Advertising

My career in advertising and marketing started in radio.

In 1983, I landed a job as Continuity Director at a local radio station. It was like working at WKRP In Cincinnati (google it). Complete with a production studio, I wrote 30-40 ads a week. I won my first ADDY award with them.

In 1986, I started as a copywriter at a fledgling ad agency. We won lots of awards and I created a public relations department utilizing what I learned working at Merlin Group, LTD, a theatrical press agency in New York City.

The 80s were a very creative time in advertising, especially for print. Four color was still a process that required color separations and the graphics department was always going crazy trying to get the registration right. (See “color separations”) I know this is like speaking a foreign language today, but trust me,  color was huge. And expensive. And it was easily screwed up.

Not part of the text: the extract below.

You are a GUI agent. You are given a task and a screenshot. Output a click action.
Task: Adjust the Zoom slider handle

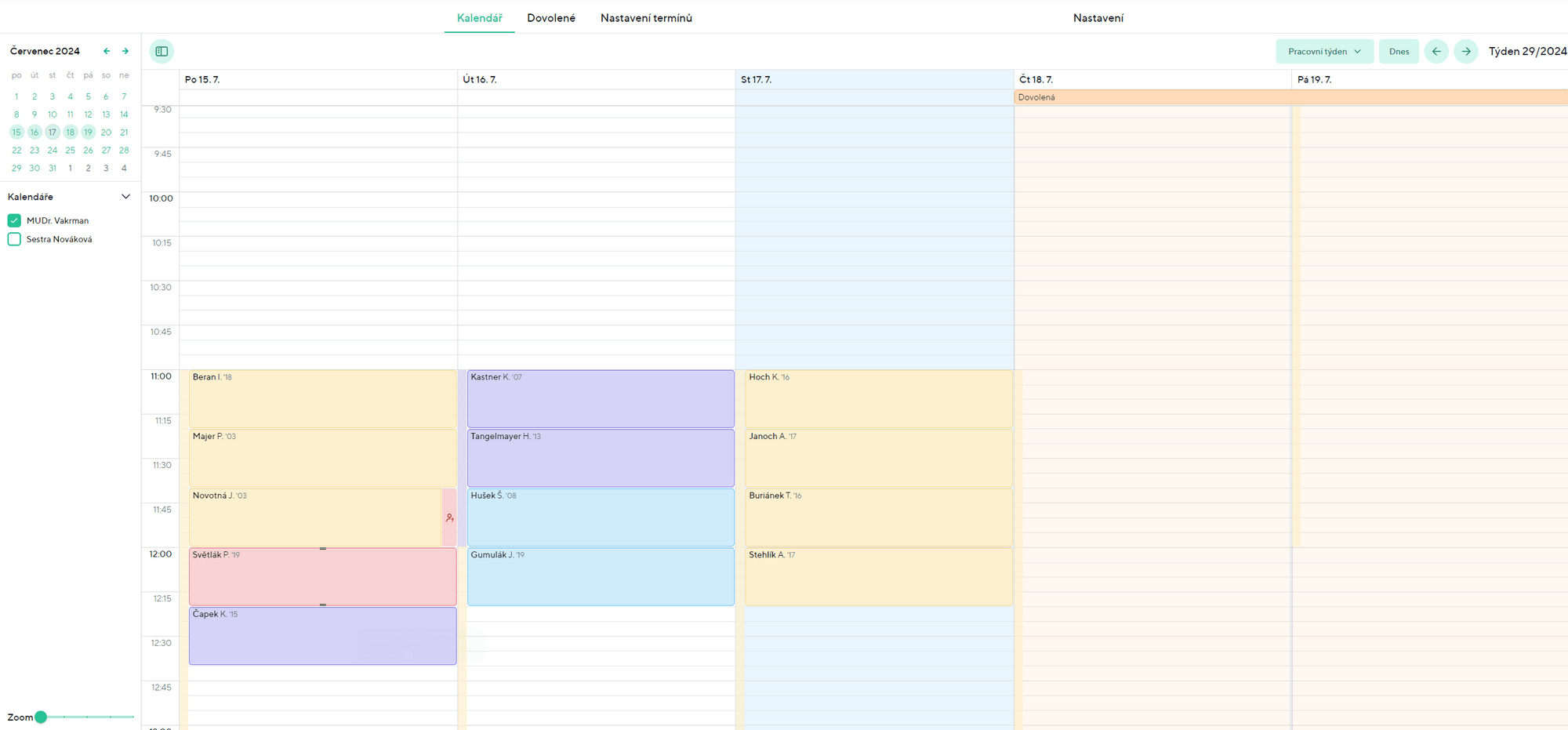[x=41, y=717]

I was offered a position at a newly formed agency as creative director and now I was going to be the senior copywriter and work directly with the art department.

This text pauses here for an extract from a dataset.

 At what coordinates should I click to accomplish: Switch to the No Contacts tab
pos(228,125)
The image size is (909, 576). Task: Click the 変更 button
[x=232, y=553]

However, the owner had, shall we say, “financial issues” and at one point all eight employees had one week before the money ran out.

… the owner had, shall we say, “financial issues” and at one point all eight employees had one week before the money ran out.

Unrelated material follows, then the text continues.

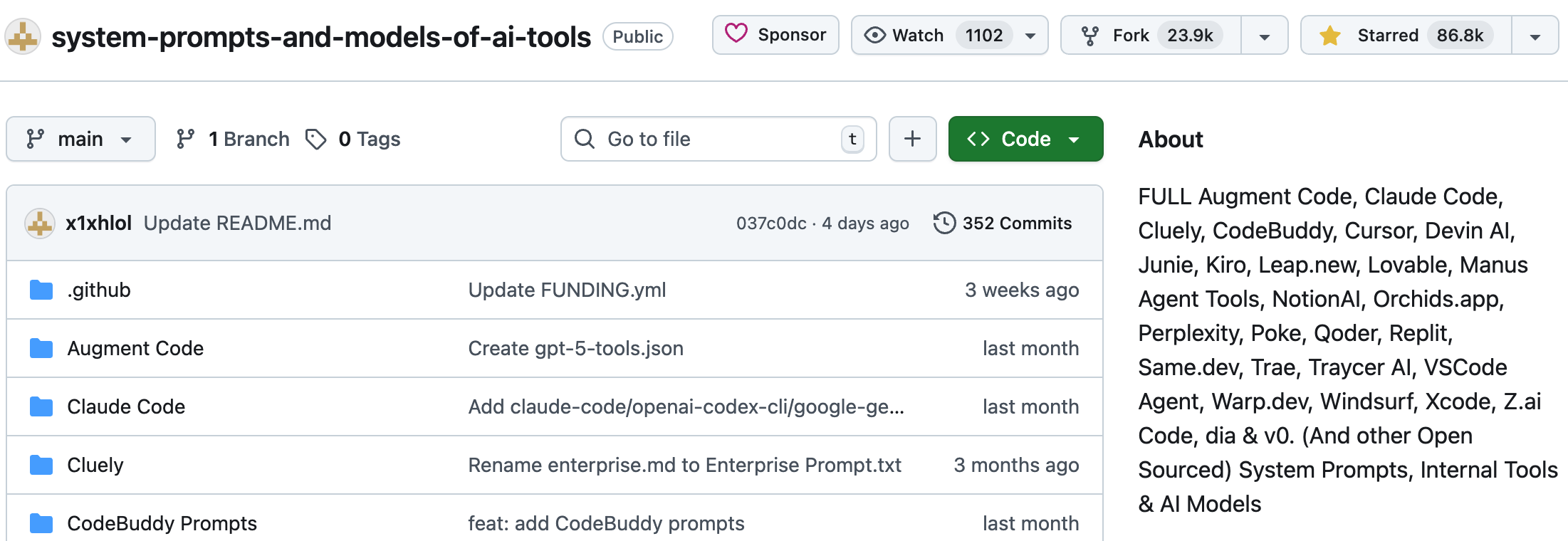Screen dimensions: 1568x541
Task: Open the main branch selector dropdown
Action: (x=80, y=139)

So, I started an agency with the art director.  We had differences of opinions on what 50/50 meant (he felt it meant 65/35) so this ended.

After a stint as an Information officer/PR Guy at a Behavioral Health organization, I joined a p.r. agency that specialized in nutraceuticals, supplements and food clients.

I left this position to move to Washington DC where I landed a position at a top notch ad agency as creative director. That went pretty well until 9/11. And the dot-com bust. 80% of our clients were tech.

With this layoff,  I then started another ad agency with two guys who had been at that agency; One partner had moved to Richmond, VA for personal reasons and was commuting in every day with 10+hour commutes. That got very tedious. But it was the discovery that our creative director was doing side jobs for the previous agency that blew everything up.  This ended just as we were starting to take-off.

After another move, to Asheville, NC, in 2005, I’ve been working as an independent ever since. It’s the most successful and longest gig so far.